*** PASSAGE TO READ ***

Instead of calling them social justice warriors, we would be more accurate if we called them
social justice bullies:
I drive food delivery for an online app to make rent and support myself
and my young family. This is my new life. I once had a well paid job in
what might be described as the social justice industry. Then I upset the
wrong person, and within a short window of time, I was considered too
toxic for my employer’s taste. I was publicly shamed, mobbed, and
reduced to a symbol of male privilege. I was cast out of my career and
my professional community. Writing anything under my own byline now
would invite a renewal of this mobbing—which is why, with my editor’s
permission, I am writing this under a pseudonym. He knows who I am.
In my previous life, I was a self-righteous social justice crusader. I
would use my mid-sized Twitter and Facebook platforms to signal my
wokeness on topics such as LGBT rights, rape culture, and racial
injustice. Many of the opinions I held then are still opinions that I
hold today. But I now realize that my social-media hyperactivity was, in
reality, doing more harm than good...
Then one day, suddenly, I was accused of some of the very
transgressions I’d called out in others. I was guilty, of course:
There’s no such thing as due process in this world. And once judgment
has been rendered against you, the mob starts combing through your past,
looking for similar transgressions that might have been missed at the
time. I was now told that I’d been creating a toxic environment for years at my workplace; that I’d been making the space around me unsafe through microaggressions and macroaggressions alike.

*** End of PASSAGE TO READ ***
*** STORED DATA ***

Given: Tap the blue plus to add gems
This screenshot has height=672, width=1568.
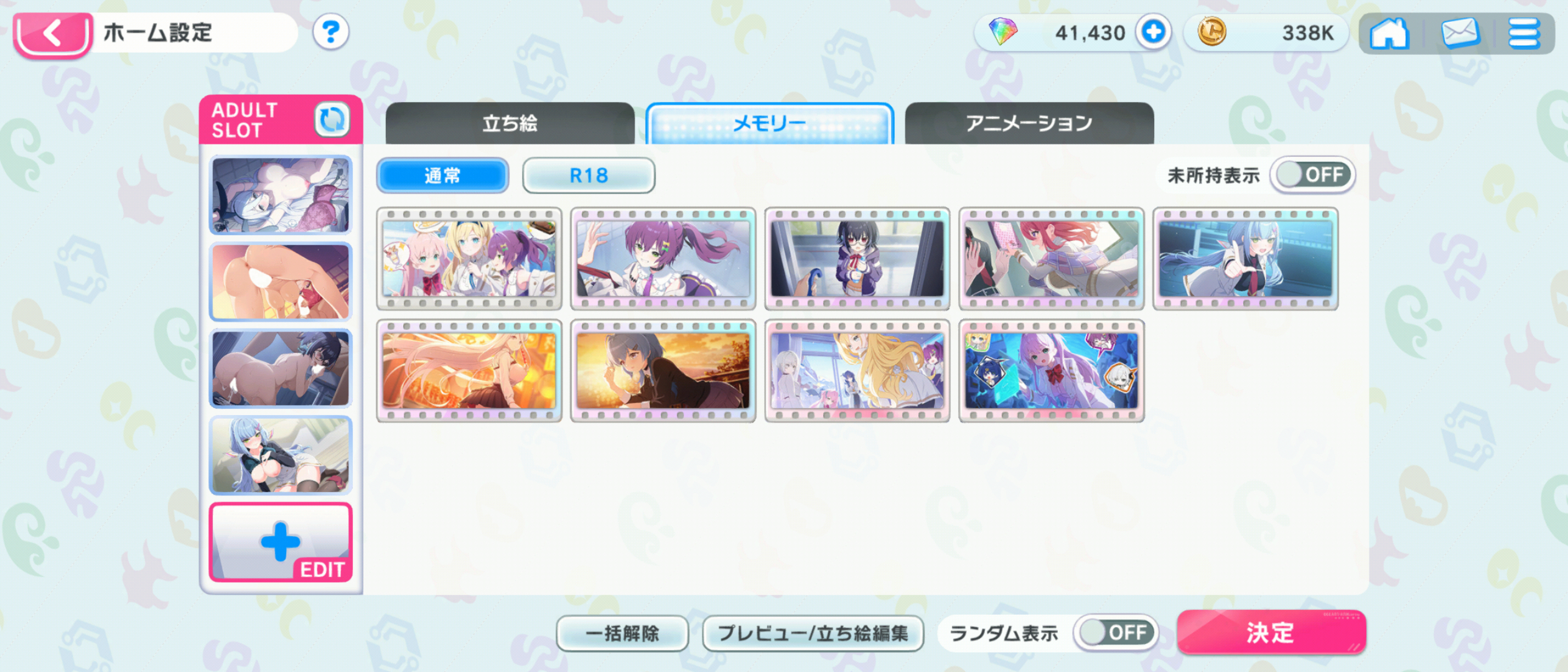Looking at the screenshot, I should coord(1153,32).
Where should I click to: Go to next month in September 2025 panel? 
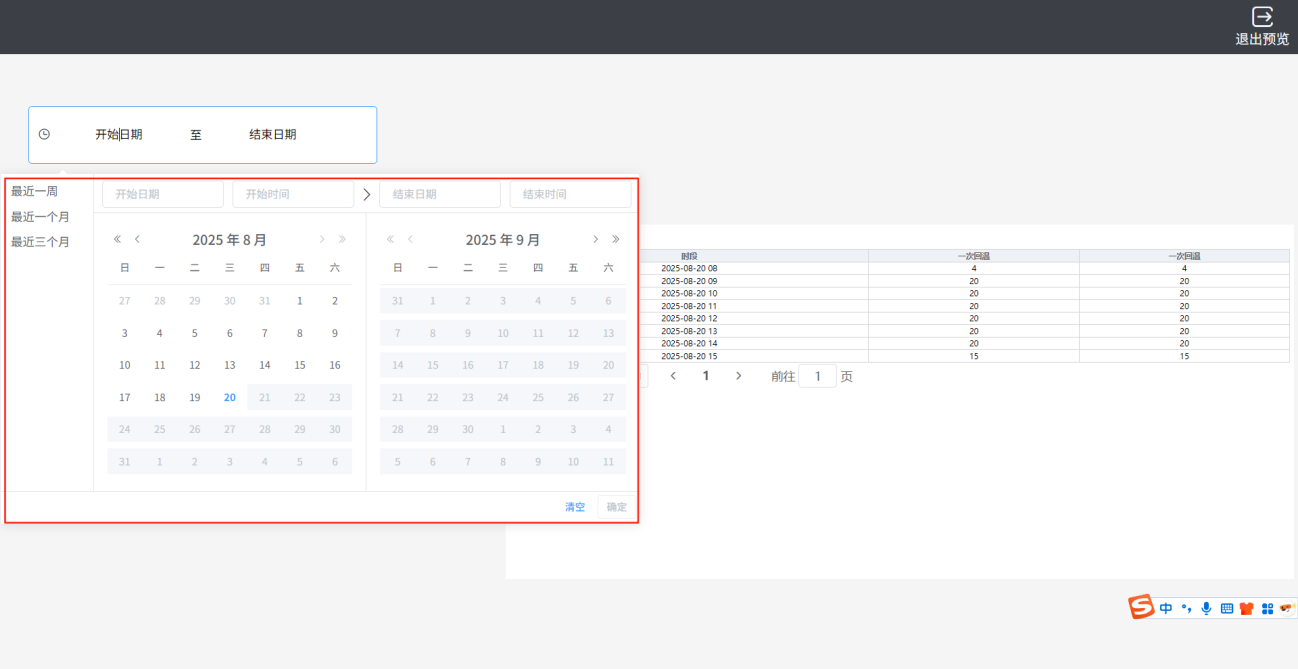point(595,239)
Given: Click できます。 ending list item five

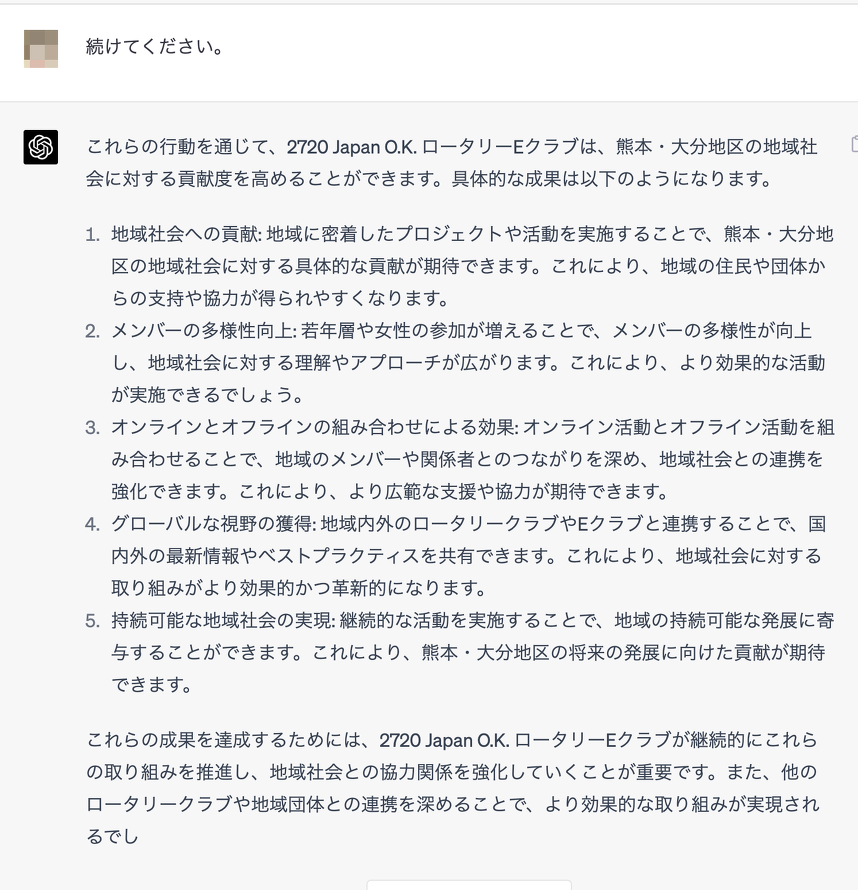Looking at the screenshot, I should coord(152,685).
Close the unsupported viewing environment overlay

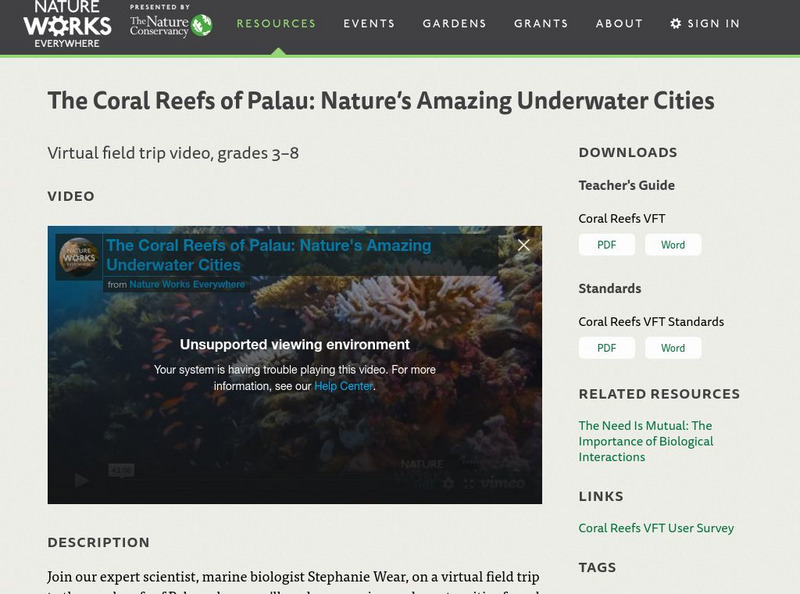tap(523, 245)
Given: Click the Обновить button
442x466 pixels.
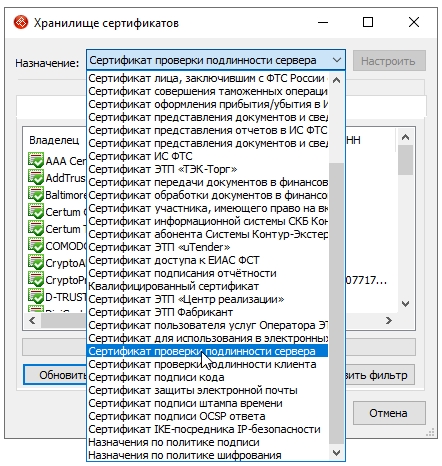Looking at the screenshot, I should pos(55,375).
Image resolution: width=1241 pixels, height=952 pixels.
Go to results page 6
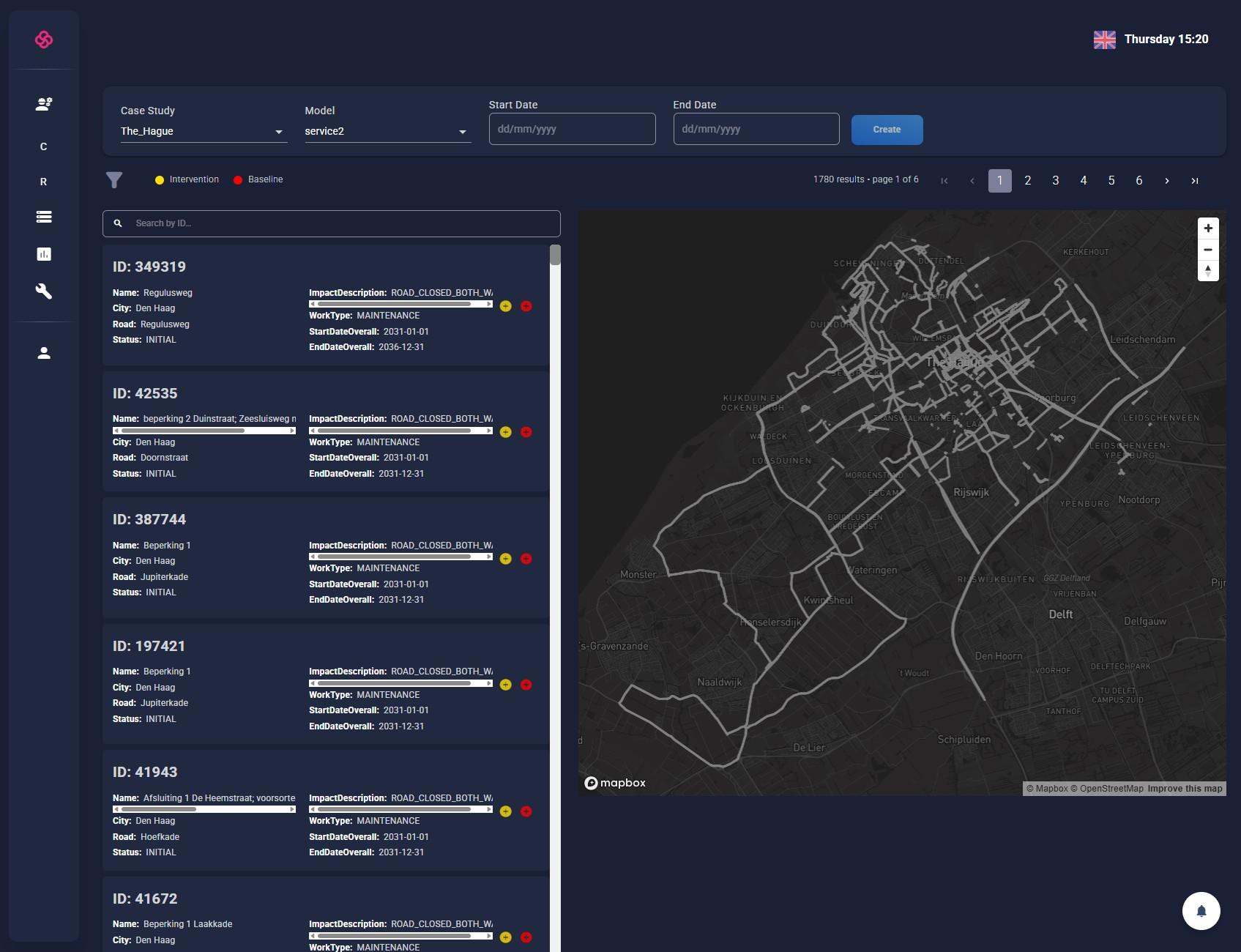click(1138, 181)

*** End of STORED DATA ***

- [EXERCISE DIRECTIONS] Write out everything in the passage on social justice bullies from "Then one day, suddenly, I" down to "and macroaggressions alike.". The records are separate from the text.

- [ANSWER]
Then one day, suddenly, I was accused of some of the very
transgressions I’d called out in others. I was guilty, of course:
There’s no such thing as due process in this world. And once judgment
has been rendered against you, the mob starts combing through your past,
looking for similar transgressions that might have been missed at the
time. I was now told that I’d been creating a toxic environment for years at my workplace; that I’d been making the space around me unsafe through microaggressions and macroaggressions alike.